Le conseiller économique du président Donald Trump, Larry Kudlow s’est exprimé dimanche sur CNN au sujet du plan de relance en projet. Olivier Douliery/AFP/Getty Images
Le nouveau plan de relance de l’économie proposé par la Maison-Blanche, qui fait face à l’opposition des républicains et des démocrates, n’est pas mort-né, a affirmé hier le conseiller économique du président Donald Trump.
« Le stimulus est-il mort, mort ? » a-t-on demandé à Larry Kudlow sur la chaîne CNN. « Je ne pense pas que ce soit le cas », a-t-il répondu. « Je pense que si un accord pouvait être trouvé (avec les démocrates) les républicains feraient avec », a-t-il ajouté, soulignant que l’administration Trump voudrait des mesures ciblées pour aider certains secteurs de l’économie les plus affectés par la pandémie de coronavirus, tels le transport aérien et les petites et moyennes entreprises (PME).

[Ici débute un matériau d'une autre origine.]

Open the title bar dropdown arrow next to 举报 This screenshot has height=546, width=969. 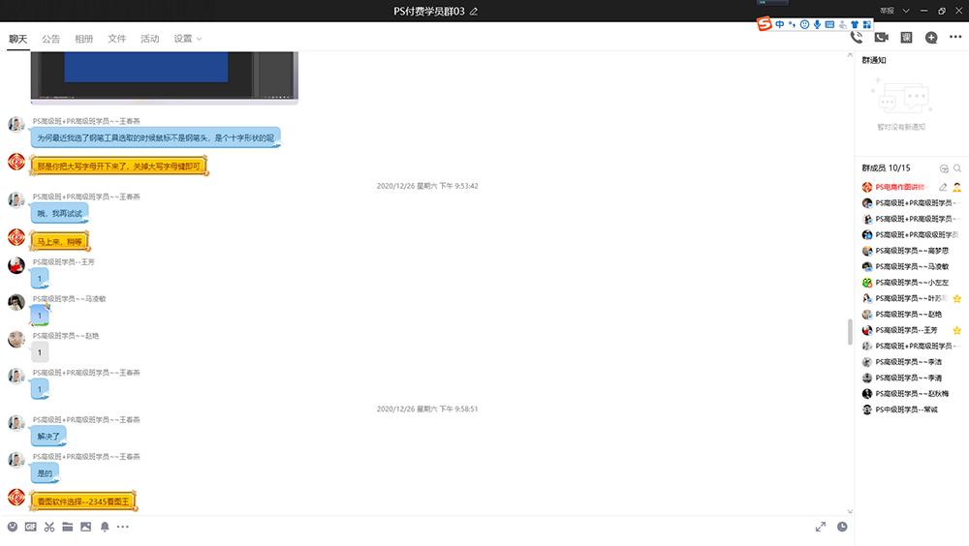pyautogui.click(x=906, y=11)
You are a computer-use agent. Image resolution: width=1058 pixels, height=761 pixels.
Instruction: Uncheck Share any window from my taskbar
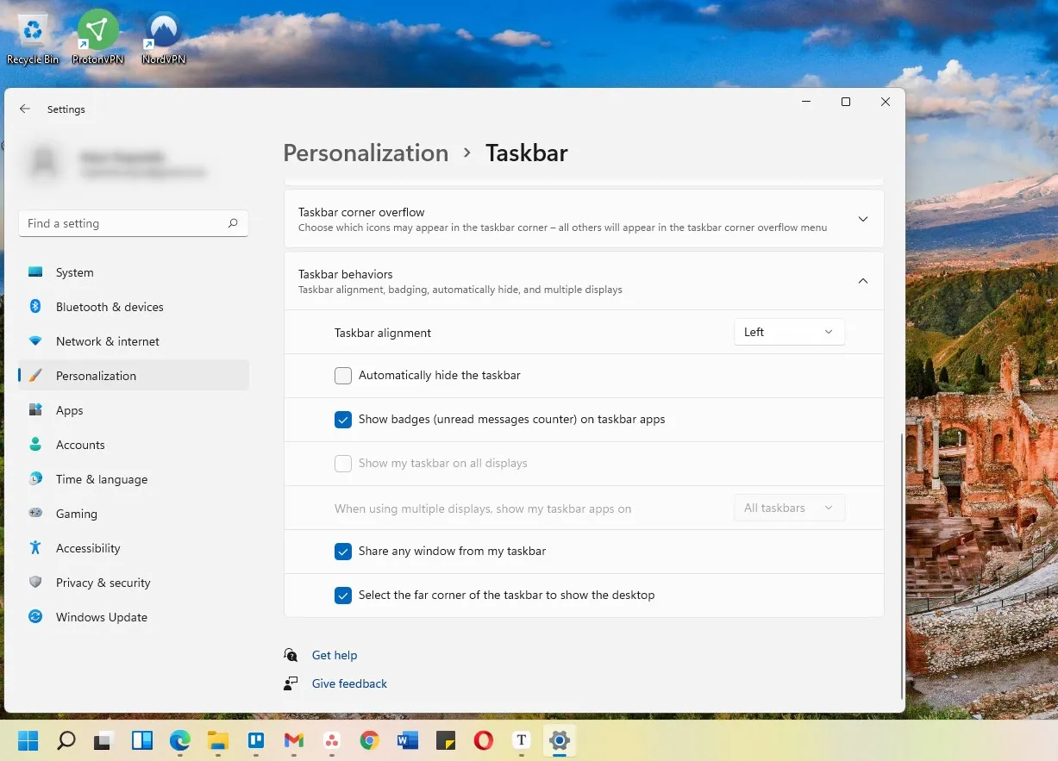(342, 552)
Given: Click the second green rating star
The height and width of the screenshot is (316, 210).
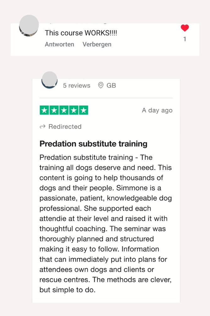Looking at the screenshot, I should [x=54, y=110].
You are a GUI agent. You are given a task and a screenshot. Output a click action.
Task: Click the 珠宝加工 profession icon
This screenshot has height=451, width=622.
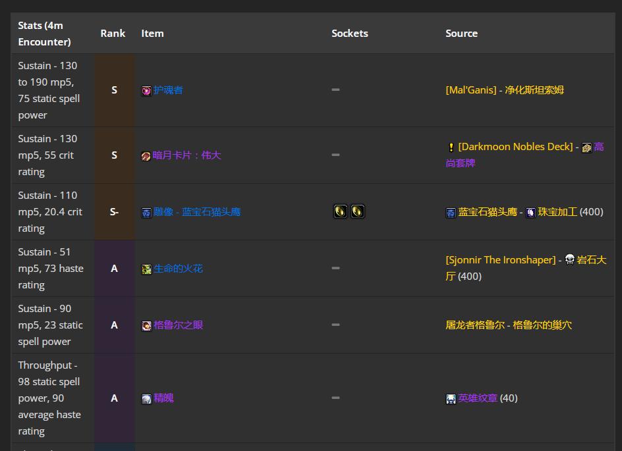pyautogui.click(x=530, y=213)
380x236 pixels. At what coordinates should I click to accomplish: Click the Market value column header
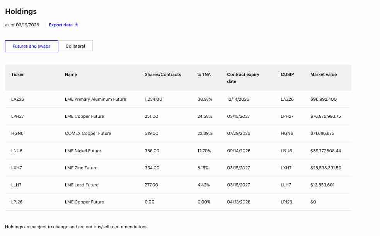tap(324, 74)
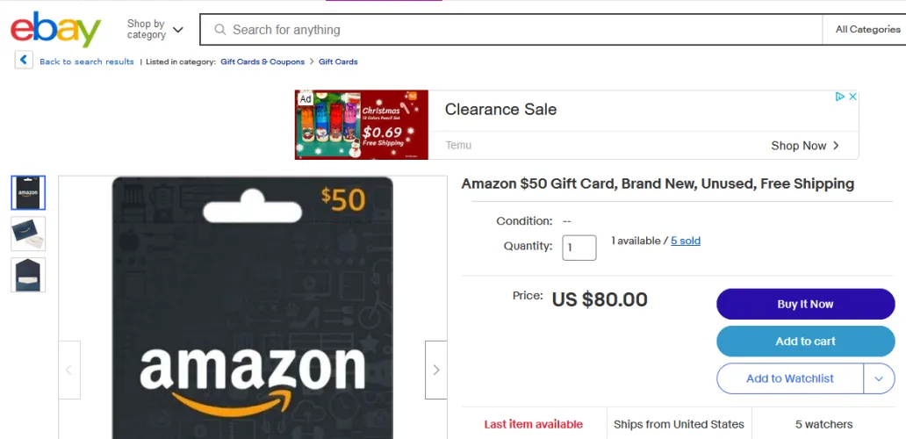Click the Buy It Now button
The width and height of the screenshot is (906, 439).
point(805,304)
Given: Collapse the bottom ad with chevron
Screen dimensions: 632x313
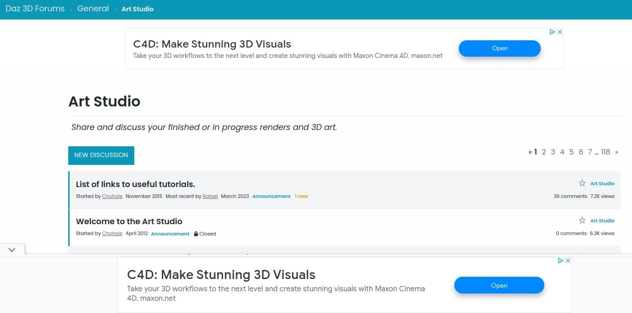Looking at the screenshot, I should point(12,250).
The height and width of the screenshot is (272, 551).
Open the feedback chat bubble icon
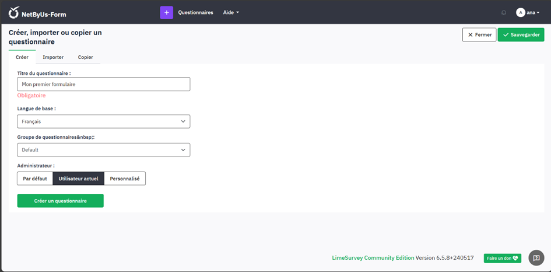536,258
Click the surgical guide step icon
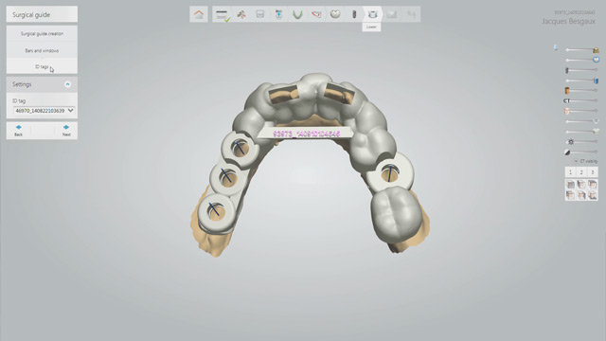Screen dimensions: 606x341 coord(372,15)
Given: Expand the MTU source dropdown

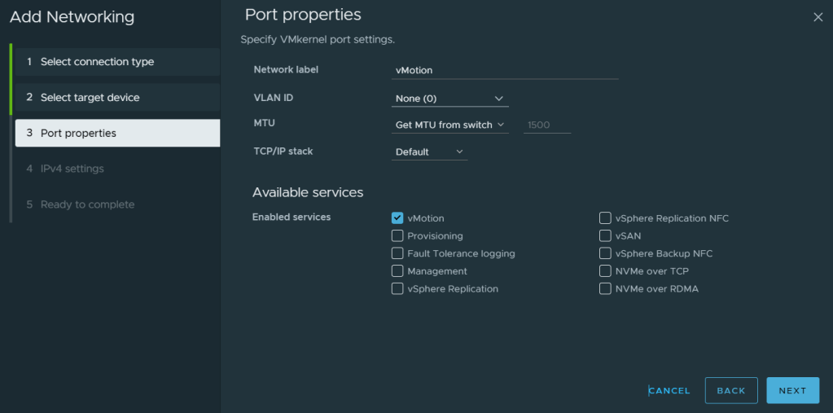Looking at the screenshot, I should pyautogui.click(x=449, y=125).
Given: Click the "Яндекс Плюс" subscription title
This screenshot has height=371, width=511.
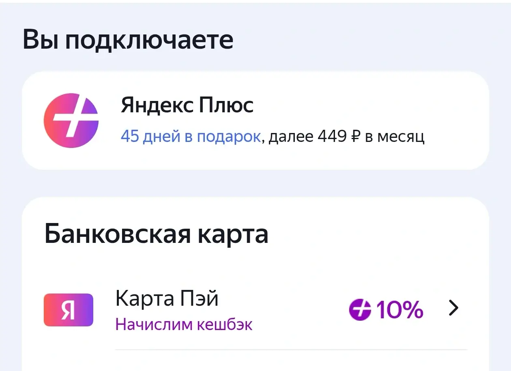Looking at the screenshot, I should tap(187, 105).
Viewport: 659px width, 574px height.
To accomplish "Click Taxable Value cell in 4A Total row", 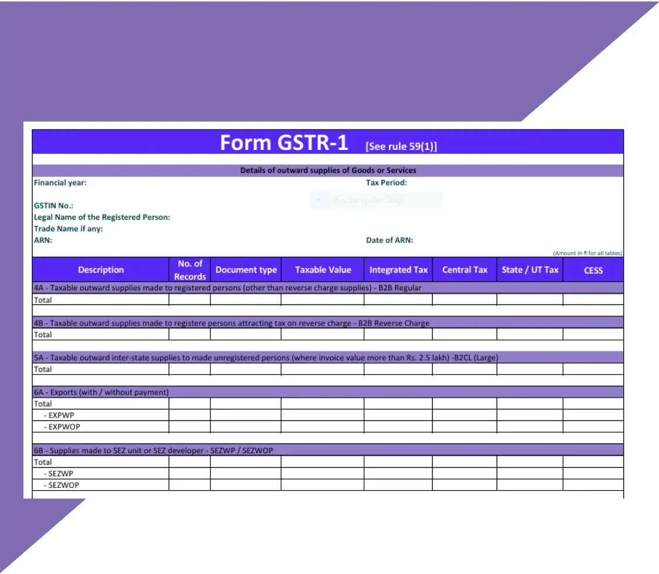I will click(x=322, y=300).
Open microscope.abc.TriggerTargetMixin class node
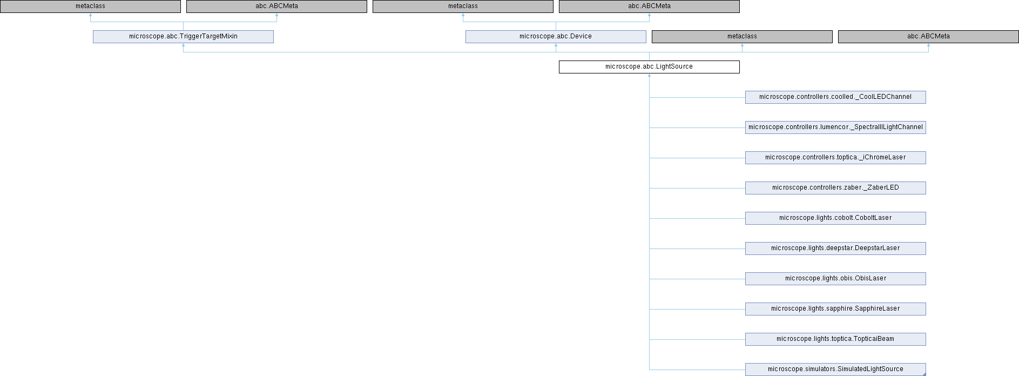The image size is (1019, 376). click(183, 37)
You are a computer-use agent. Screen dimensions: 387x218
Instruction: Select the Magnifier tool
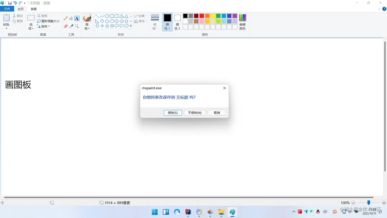pos(77,26)
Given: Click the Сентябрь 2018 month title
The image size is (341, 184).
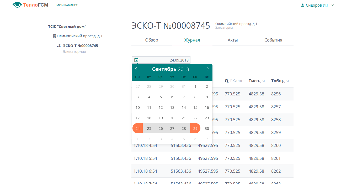Looking at the screenshot, I should (x=171, y=69).
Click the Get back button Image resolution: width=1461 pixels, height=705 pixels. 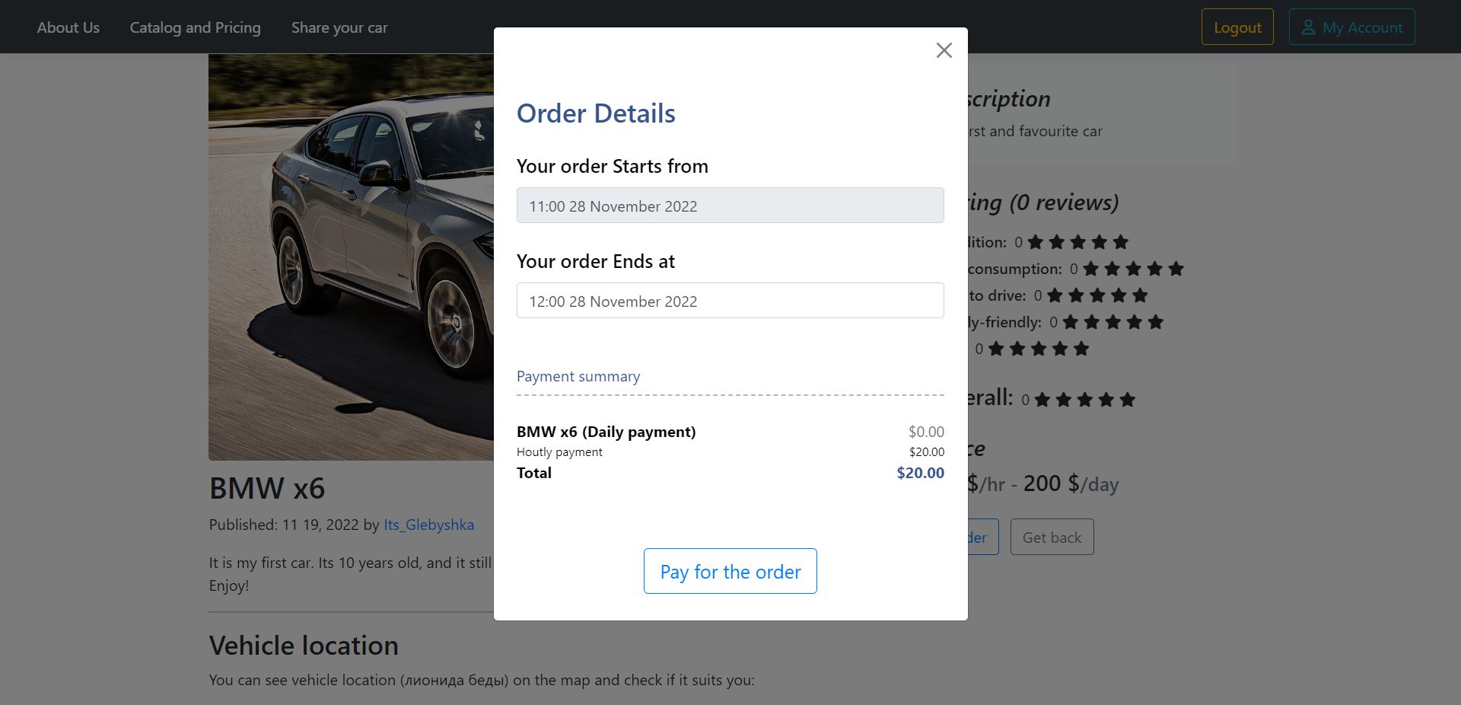pyautogui.click(x=1052, y=538)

Après une semaine de volte-face et d’atermoiements, l’administration Trump a finalement augmenté à 1 800 milliards de dollars vendredi son enveloppe de soutien à l’économie américaine, espérant nouer, à moins de quatre semaines de l’élection présidentielle, un accord avec les démocrates. Déplorant « un pas en avant, deux pas en arrière », Nancy Pelosi, la chef des démocrates à la Chambre des représentants, qui négocie le plan de relance avec Steven Mnuchin, le secrétaire au Trésor, juge cette proposition « pas suffisante ». « Nous avons encore des désaccords sur beaucoup de priorités », a-t-elle écrit samedi aux membres de son groupe parlementaire, se disant néanmoins « optimiste ».
Les démocrates, qui ont déjà dévoilé leur propre plan de soutien à l’économie, veulent des aides aux ménages, aux entreprises et aux collectivités locales, entre autres, d’un montant de 2 200 milliards de dollars.
Outre l’opposition, la proposition de la Maison-Blanche est rejetée par plusieurs sénateurs républicains qui la jugent trop généreuse. Ils ont fait part de leurs réticences samedi lors d’une conférence téléphonique avec M. Mnuchin et Mark Meadows, le chef de cabinet de Donald Trump.
Cette opposition des républicains suggère qu’il va être difficile de trouver un compromis avant l’élection présidentielle du 3 novembre. Un accord « est peu probable dans les trois prochaines semaines » avant l’élection, avait d’ailleurs averti vendredi leur chef, Mitch McConnell. Le plan de relance est devenu un enjeu majeur pour le camp républicain, alors que l’écart se creuse dans les sondages entre Joe Biden, le candidat démocrate, et Donald Trump. Ce dernier, qui brigue un second mandat, est donné nettement perdant par la plupart des études d’opinions.